This is a fascinating work thinking about other ways to experience a space.

Hollow Earth: Art, Caves & The Subterranean Imaginary at Nottingham Contemporary.

Inspired by the hundreds of caves hand carved into the rock beneath the city of Nottingham this exhibition explores questions of thresholds, darkness and prehistory. ‘Every culture and religion has told stories about what lies beneath. Caves are where extraordinary events come to pass, the domain of gods and monsters, of births, burial and rebirth. Dark, dangerous and unstable, caves are places of visions and experiences both sacred and profane. More recently, they have become home to data farms, seed vaults and doomsday bunkers.’

Artists include: Hamed Abdalla, Lee Bontecou, Sofia Borges, Brassaï, The Center for Land Use Interpretation, Steven Claydon, Matt Copson, Juan Downey, Chioma Ebinama, Mary Beth Edelson, Laura Emsley, Barry Flanagan, Ilana Halperin, Frank Heath, Ed Herring, Michael Ho, Hans Hollein, Peter Hujar, Athanasius Kircher, Alison Knowles, Antti Lovag, Goshka Macuga, René Magritte, Gordon Matta-Clark, Emma McCormick-Goodhart, Santu Mofokeng, Henry Moore, Nadar, Ailbhe Ní Bhriain, Pauline Oliveros, Lydia Ourahmane, Gordon Parks, Flora Parrott, Walter Pichler, Giuseppe Pinot-Gallizio, Liv Preston, Ben Rivers, Robert Smithson, Michelle Stuart, N.H. Stubbing, Caragh Thuring, Kaari Upson, Jeff Wall, Aubrey Williams, Joseph Wright of Derby.

This was a research trip with Julie Hill towards our joint show next year. The geological resonates through both our work, for Julie through the deep chasms of geology echoing those occurring cosmologically and for myself in the generation of the geomagnetic field deep in the earth which emanates out, reaching into space.

EVERY CLOUD at Bruce Castle Museum.

Nine artists celebrate the life and work of the Namer of Clouds and Tottenham resident, Luke Howard (1772 – 1864) to mark the 250th Anniversary of his birth.

Artists include Tam Joseph, Andrew Miller, Doodleganger, Gabriela Schutz, Helen Currie, Kerry Duggan, Lisa-Marie Price, Mary Yacoob, Siân Dorman with a live cloud sculpture performance from Alexander Costello.

Tam Joseph gave a heartfelt speech about his discovery of Luke Howard from seeing a blue plaque with the citation ‘Namer of Clouds’ which to him spoke of first nation peoples connection to nature and piqued his curiosity to learn more about this poetic origin; the difficulty of painting clouds – never from a photograph – a cloud is never still and a photograph loses the inherent transience; and the shared passion for the shapes and patterns found in the ocean of air above our heads.


Some history of early speculation, experiments and discoveries of three men who respectively broke new ground in understanding the Earth’s magnetic field, measuring time mechanically and mapping the hidden strata of the Earth.

Latitude and The Magnetic Earth by Stephen Pumfrey. The story of William Gilbert (1544 – 1603), a radical new thinker who questioned the perceived Aristotelian philosophy of the day, developing his own theory of magnetic philosophy of the Earth. His book On the Magnet and Magnetic Bodies, and on the Great Magnet the Earth was published in 1600 in which he concluded that the Earth was itself magnetic.
#####
• [TASK GOAL] According to the exhibition notes, what have caves more recently become home to? List each one. The material after these exhibition notes is separate from them.

• [AVAILABLE DATA]
#####
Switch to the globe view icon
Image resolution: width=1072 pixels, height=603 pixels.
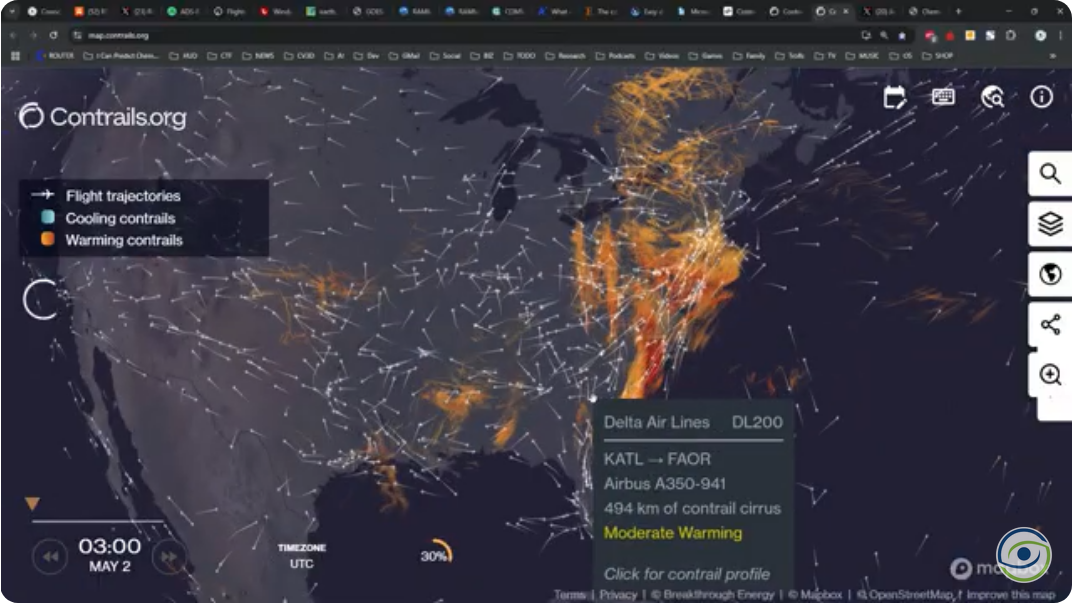[1050, 274]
#####
• [SOLUTION FOR THIS PROBLEM] Data farms, seed vaults, and doomsday bunkers.